PROBLEM REQUIREMENTS:
Below are the entries; determine how many of their lines contain the string "settings" and give that figure alone.

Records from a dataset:
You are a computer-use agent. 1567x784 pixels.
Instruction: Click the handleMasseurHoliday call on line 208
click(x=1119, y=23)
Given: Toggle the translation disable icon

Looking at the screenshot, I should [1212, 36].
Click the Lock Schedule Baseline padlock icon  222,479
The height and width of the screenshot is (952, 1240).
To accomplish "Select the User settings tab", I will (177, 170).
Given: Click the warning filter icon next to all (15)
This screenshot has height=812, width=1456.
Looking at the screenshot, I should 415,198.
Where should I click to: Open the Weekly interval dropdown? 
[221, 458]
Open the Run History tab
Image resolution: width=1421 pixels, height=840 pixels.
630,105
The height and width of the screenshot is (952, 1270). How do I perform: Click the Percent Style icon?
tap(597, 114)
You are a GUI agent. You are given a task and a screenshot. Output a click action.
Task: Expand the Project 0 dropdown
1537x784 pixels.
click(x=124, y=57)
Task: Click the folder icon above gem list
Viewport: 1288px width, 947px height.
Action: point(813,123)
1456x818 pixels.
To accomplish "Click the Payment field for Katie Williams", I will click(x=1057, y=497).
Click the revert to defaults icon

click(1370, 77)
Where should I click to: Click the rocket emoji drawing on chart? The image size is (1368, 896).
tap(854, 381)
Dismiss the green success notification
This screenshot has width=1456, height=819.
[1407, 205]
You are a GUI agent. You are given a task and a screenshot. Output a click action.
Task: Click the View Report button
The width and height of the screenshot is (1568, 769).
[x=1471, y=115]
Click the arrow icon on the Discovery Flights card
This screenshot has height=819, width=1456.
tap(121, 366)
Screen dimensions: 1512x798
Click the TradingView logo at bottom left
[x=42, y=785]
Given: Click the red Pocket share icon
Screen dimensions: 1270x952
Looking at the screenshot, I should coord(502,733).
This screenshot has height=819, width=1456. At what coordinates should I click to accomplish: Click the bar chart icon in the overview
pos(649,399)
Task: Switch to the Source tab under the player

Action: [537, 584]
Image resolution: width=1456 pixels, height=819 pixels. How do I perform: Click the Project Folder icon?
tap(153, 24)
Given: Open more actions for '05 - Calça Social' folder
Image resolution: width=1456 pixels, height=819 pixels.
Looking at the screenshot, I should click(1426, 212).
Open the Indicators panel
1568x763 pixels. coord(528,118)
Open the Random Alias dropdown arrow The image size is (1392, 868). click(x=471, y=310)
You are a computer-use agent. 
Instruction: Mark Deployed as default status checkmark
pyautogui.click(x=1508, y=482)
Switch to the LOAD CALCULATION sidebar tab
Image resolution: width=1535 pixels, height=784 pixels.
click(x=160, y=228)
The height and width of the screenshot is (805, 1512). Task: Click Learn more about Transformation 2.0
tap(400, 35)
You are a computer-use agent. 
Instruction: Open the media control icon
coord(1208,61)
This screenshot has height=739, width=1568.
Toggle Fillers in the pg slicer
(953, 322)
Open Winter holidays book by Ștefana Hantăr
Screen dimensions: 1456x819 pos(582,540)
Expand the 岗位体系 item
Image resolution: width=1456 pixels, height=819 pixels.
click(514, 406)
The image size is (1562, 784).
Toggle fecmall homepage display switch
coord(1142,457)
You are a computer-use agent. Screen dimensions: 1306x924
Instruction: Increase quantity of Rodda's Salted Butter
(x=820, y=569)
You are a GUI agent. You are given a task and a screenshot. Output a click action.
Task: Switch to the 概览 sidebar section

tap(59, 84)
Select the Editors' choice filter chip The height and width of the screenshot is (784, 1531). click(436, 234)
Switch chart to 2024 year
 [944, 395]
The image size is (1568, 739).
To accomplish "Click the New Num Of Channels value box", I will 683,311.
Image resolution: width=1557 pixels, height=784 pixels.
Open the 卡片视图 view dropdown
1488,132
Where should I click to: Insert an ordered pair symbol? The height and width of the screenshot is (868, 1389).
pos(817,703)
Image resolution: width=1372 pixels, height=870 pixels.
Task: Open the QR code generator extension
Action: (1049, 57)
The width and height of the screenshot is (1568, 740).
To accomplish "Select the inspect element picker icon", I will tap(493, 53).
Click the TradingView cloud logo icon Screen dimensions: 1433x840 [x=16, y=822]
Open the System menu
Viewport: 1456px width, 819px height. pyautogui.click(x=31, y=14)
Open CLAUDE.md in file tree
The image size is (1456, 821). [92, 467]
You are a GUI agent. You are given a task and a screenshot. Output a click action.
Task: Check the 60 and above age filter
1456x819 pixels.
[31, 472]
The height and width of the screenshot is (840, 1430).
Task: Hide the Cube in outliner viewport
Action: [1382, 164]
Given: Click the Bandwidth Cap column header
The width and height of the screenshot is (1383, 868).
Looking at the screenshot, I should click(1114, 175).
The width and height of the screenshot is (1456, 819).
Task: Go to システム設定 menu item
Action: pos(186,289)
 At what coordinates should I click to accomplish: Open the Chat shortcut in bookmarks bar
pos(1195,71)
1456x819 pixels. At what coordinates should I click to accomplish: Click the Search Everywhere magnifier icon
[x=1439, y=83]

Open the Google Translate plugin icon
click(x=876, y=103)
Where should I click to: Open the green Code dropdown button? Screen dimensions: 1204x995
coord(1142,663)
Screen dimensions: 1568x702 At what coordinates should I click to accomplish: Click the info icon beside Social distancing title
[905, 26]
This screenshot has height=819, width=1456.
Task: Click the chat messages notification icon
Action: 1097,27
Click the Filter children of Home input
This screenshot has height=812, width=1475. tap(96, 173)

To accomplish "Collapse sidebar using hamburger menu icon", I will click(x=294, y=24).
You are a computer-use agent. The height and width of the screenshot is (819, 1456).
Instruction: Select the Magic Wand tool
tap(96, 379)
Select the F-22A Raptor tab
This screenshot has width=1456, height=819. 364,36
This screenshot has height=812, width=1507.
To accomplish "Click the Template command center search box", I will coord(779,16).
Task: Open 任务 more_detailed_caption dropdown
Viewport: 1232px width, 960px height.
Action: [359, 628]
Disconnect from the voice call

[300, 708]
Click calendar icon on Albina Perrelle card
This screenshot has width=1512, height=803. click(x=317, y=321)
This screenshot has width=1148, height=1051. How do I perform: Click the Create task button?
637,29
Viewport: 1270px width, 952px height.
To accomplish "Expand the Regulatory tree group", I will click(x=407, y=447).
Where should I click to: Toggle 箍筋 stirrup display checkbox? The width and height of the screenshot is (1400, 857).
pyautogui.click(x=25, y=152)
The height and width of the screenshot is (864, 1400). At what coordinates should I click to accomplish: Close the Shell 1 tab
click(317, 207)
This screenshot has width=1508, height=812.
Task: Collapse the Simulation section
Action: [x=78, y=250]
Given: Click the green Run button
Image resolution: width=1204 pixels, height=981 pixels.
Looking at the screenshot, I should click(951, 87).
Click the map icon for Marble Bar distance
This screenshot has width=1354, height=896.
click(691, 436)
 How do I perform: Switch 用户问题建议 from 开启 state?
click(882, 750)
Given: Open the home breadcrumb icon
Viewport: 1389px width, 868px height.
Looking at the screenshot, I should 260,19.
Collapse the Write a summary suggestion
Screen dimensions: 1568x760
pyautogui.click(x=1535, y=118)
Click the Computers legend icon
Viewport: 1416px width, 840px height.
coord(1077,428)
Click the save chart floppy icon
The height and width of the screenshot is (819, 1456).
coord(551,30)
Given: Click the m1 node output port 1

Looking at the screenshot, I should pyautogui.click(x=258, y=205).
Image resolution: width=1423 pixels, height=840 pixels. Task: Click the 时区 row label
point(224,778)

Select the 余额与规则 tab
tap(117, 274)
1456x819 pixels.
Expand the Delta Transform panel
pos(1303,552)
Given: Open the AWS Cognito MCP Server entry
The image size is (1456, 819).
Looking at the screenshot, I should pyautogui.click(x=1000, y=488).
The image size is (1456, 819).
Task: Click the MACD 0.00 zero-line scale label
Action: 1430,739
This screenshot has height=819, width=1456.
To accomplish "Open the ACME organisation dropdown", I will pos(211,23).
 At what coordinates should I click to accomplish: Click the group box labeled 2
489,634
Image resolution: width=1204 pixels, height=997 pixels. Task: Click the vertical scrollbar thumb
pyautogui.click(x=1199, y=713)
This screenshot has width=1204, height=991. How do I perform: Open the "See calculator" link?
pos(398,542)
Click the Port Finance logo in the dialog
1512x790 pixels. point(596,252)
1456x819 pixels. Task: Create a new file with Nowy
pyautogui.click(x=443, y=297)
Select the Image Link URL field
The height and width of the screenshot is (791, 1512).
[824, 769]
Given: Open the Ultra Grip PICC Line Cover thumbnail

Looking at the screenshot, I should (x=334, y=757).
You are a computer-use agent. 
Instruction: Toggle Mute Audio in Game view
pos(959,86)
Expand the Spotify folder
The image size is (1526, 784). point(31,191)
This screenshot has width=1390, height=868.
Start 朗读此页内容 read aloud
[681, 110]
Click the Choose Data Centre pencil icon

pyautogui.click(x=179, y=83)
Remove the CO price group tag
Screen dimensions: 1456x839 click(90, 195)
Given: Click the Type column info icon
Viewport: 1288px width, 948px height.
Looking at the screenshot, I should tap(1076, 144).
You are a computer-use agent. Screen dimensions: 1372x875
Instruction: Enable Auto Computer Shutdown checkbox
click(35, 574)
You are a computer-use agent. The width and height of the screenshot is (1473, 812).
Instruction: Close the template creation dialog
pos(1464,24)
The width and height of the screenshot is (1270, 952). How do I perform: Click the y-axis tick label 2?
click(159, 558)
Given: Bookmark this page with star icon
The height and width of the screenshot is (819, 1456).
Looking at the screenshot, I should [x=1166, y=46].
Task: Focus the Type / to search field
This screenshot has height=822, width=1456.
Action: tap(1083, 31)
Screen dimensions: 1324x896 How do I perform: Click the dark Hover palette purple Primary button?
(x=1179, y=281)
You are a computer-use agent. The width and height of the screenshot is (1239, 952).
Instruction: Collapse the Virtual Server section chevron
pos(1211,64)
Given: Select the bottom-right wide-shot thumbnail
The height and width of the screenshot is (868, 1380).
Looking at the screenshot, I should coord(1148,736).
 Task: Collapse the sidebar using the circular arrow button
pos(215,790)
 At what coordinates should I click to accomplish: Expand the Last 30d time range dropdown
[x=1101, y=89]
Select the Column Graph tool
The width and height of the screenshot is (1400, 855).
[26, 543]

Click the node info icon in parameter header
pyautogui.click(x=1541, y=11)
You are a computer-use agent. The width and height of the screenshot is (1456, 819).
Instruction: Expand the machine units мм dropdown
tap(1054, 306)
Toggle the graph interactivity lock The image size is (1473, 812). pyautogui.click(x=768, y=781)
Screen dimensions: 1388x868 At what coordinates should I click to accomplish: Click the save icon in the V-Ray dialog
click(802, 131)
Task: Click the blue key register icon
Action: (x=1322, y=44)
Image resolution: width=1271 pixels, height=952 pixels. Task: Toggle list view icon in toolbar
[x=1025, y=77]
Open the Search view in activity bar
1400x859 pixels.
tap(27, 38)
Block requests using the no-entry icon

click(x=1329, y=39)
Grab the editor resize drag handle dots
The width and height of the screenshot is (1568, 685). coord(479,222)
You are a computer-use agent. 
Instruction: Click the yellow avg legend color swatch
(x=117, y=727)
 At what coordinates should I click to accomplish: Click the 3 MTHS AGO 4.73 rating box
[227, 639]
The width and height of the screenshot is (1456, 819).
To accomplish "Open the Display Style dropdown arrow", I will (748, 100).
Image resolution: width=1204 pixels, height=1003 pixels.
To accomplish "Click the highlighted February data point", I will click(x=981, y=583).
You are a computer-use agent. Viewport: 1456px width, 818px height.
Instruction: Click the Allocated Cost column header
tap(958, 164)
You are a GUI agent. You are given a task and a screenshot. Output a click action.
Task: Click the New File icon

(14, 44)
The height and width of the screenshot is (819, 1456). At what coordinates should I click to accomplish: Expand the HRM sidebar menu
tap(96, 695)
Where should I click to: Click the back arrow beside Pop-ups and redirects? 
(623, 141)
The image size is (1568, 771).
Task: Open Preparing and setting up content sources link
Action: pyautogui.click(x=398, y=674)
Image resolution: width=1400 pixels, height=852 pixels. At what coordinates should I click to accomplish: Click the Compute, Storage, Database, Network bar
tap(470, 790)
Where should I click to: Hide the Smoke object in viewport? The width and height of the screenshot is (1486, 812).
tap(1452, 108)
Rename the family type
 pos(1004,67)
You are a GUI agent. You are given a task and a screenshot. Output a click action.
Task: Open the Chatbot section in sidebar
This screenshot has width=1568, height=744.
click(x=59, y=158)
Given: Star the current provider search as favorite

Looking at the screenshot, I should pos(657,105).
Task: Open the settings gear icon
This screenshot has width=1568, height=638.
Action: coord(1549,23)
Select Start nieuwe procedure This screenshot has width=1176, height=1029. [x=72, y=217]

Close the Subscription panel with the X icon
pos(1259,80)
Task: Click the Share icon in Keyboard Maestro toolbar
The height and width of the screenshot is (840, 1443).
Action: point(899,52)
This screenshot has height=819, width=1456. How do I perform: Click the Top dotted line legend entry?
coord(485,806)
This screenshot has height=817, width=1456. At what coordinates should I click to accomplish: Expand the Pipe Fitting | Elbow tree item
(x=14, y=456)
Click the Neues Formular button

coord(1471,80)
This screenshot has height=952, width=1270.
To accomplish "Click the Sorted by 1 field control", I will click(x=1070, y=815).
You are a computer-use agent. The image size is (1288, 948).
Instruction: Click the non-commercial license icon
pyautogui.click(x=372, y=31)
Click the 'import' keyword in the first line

SOLUTION TO THIS TASK:
2